Discussion Points

 

 

1. Taking into consideration the efficacy data from the AFCAPS/TexCAPS and EXCEL studies, plus any additional information provided by the sponsor, please respond to the following questions:

 

a.       Does the proposed target population merit treatment with a statin to lower cholesterol and thereby reduce heart disease risk?

 

b.      Has the sponsor provided adequate rationale for the use of a fixed dose of lovastatin 20 mg to lower cholesterol and heart disease risk in this population (e.g. will a sufficient proportion of the population be able to reach an LDL less than 130 mg/dl)?

 

2. Are the safety and tolerability characteristics of lovastatin 20mg acceptable for an OTC drug?
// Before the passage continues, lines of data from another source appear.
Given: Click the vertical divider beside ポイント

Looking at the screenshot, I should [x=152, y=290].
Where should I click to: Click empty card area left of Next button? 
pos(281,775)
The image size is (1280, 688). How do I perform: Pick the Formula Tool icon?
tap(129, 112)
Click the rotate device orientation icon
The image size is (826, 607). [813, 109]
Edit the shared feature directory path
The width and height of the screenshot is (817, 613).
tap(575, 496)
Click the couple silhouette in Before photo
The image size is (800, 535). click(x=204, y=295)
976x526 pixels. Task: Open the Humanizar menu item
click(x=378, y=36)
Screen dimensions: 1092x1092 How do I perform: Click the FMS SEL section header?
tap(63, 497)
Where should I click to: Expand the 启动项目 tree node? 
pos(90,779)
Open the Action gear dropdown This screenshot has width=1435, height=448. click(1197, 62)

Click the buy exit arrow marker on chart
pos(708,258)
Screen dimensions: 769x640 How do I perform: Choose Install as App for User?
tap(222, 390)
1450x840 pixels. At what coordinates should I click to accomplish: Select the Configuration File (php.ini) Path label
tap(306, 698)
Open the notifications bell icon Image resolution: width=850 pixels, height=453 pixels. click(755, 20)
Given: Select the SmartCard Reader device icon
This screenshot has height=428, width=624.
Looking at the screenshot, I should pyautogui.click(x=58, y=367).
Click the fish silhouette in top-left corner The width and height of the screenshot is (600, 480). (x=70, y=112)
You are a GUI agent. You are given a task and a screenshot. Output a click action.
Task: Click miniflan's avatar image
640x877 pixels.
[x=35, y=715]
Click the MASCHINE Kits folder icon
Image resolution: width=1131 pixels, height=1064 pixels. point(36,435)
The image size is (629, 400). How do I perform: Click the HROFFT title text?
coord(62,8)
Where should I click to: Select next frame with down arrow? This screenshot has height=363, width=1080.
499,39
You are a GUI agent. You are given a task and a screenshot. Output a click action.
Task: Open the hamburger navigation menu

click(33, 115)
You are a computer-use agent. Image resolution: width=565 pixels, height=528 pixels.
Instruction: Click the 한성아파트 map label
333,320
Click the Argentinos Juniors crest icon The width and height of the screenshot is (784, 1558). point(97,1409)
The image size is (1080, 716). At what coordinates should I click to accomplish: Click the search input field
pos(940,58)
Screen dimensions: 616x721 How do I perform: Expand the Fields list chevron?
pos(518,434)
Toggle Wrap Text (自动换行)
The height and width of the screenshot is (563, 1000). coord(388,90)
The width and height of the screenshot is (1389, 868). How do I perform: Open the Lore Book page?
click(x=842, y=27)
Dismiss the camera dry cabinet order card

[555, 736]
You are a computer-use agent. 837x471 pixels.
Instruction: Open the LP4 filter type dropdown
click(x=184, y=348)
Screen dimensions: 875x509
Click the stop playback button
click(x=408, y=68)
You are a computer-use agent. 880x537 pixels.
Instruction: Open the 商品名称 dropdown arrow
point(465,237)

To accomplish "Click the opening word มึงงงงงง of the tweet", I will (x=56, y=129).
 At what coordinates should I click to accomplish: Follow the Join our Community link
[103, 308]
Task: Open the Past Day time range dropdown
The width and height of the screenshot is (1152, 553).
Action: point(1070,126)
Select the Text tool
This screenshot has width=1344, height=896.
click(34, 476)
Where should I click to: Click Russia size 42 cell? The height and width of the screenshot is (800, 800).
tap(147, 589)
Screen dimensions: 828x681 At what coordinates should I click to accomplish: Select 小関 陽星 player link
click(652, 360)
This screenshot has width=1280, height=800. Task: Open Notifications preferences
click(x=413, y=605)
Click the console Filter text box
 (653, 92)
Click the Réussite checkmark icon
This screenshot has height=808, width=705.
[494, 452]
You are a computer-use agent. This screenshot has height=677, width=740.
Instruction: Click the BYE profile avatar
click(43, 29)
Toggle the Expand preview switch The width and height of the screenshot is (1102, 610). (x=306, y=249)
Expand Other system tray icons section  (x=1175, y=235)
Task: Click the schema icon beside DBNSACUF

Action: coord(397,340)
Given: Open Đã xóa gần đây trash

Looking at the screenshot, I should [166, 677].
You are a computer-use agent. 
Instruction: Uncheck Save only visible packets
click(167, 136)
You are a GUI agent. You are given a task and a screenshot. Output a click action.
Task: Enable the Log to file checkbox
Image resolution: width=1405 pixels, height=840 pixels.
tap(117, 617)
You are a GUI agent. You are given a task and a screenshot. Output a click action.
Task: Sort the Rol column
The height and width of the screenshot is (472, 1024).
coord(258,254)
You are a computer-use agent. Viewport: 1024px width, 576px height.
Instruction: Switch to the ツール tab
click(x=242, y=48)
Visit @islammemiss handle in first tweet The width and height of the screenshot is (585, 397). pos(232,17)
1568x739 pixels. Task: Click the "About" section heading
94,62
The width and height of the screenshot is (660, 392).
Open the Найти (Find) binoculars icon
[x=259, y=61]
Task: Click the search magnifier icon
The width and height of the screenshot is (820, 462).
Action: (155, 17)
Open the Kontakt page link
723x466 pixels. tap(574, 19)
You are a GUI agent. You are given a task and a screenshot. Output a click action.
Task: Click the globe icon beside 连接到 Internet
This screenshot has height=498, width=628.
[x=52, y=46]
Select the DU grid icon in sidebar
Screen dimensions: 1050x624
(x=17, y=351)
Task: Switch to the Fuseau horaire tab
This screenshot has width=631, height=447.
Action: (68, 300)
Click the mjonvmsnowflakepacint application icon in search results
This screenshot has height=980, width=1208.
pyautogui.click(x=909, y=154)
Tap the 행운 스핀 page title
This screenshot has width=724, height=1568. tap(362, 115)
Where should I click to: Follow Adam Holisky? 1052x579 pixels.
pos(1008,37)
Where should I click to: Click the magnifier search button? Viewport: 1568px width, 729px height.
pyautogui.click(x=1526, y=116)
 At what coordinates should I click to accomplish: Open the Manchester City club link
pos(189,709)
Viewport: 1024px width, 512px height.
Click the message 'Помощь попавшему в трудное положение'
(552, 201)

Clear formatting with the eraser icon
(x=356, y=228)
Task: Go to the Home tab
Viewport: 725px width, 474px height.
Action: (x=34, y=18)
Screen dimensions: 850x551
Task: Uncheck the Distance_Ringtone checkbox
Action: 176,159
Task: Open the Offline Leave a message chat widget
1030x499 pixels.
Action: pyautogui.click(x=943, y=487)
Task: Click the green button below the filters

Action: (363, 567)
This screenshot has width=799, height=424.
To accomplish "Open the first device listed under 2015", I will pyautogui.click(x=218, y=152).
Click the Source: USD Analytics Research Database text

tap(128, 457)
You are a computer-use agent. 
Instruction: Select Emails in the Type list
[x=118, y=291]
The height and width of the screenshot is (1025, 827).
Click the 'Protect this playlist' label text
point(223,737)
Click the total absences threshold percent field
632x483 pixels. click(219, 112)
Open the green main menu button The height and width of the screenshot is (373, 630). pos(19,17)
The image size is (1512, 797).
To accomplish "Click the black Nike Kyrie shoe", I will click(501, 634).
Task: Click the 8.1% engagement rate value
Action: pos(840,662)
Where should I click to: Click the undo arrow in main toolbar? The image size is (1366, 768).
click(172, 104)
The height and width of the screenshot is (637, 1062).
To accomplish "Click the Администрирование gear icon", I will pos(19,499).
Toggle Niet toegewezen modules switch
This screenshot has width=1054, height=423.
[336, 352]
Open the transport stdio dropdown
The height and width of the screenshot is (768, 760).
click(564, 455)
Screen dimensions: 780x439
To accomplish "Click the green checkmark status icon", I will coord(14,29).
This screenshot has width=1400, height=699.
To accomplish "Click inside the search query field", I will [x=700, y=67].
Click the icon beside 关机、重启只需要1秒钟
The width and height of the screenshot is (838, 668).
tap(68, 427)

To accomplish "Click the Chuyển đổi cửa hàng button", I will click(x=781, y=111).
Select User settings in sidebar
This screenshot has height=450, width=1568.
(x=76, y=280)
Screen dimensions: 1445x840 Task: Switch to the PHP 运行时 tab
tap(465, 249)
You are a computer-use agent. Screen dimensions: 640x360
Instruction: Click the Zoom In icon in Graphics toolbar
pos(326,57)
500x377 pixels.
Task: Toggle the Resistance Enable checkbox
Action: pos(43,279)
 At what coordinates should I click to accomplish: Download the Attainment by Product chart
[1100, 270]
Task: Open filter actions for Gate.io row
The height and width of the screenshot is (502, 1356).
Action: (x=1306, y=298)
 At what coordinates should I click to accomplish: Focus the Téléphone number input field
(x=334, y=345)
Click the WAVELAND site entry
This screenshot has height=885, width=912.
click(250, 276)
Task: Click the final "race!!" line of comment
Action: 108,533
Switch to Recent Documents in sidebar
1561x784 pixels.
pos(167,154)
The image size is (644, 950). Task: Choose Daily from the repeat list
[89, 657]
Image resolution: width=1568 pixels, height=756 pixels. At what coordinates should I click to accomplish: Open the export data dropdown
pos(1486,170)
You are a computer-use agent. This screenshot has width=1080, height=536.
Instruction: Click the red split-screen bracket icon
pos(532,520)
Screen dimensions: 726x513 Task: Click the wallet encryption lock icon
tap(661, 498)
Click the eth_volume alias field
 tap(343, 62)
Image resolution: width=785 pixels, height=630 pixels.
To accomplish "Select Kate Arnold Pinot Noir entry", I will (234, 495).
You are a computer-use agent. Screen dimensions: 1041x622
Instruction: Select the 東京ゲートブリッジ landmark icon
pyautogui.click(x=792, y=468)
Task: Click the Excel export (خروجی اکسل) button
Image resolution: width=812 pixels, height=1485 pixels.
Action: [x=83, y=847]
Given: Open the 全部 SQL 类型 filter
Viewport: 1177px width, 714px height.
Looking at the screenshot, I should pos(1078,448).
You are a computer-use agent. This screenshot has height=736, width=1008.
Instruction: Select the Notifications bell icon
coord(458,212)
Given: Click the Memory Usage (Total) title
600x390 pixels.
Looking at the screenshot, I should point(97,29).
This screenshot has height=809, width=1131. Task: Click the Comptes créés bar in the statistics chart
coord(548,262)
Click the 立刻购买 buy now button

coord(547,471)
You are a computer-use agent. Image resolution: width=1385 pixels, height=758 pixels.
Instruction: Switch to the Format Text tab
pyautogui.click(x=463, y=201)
Consider the following questions:

 

a.       Lovastatin and other statins cause elevations in hepatic transaminase serum levels of unknown clinical significance in individuals with normal baseline hepatic function.

 

                                                                                 i.      Has the sponsor provided adequate justification for not requiring LFT monitoring in the OTC setting?

 

                                                                               ii.      Has the sponsor addressed the extent to which a population with undiagnosed liver disease may be exposed to lovastatin 20 mg in the OTC setting?

 

                                                                              iii.      Has the potential hepatic risk of lovastatin 20 mg in individuals with liver disease been adequately addressed?

 

b.      Statins cause muscle toxicity.  Furthermore, drug-drug interactions with lovastatin may increase the risk of muscle toxicity.  Is the risk of muscle toxicity with lovastatin 20 mg acceptable for an OTC drug?

 

c.       Lovastatin and other statins are currently labeled as Pregnancy Category X (the drug should not be used during pregnancy).  Has the spectrum and magnitude of fetal toxicity with lovastatin 20 mg been adequately studied?  Is the risk acceptable for an OTC drug?

 

 

 

 

 

 

 

Taking into consideration the results from the CUSTOM actual use study and the safety and tolerability characteristics of lovastatin 20 mg:

 

3.      Does the frequency of appropriate self-diagnosis and self selection (screening into treatment based on labeled eligibility criteria) support the conclusion that lovastatin 20 mg can be used safely and effectively in the OTC setting?

 

4.      A high percentage of study subjects in the CUSTOM actual use study relied upon a physician for correct self-selection and/or self-diagnosis.  Given this, do the CUSTOM actual use study results support a conclusion that individuals without physicians can use lovastatin 20 mg safely and effectively in the OTC setting?

 

5.      Do the results regarding self management (i.e. user behavior after the initiation of treatment) raise concerns about the safe and effective use lovastatin 20 mg in the OTC setting?  If yes, what are these concerns?

 

6.      The sponsor has a proposed a “self-management system” as part of the labeling (e.g. post purchase consumer assistance program) which would assist consumers in the use of the product.  Has information been provided that these measures provide added value in consumer use of Mevacor?

 

Based on all the information provided:

 

7.      Should a fixed dose of lovastatin 20 mg be marketed OTC for the proposed target population?

 

a.       If no, please describe the deficiencies and what the sponsor should do to gain OTC marketing approval? 

b.      If yes, should the sponsor’s “Self-management System” be a condition for approval?   What other measures would you recommend?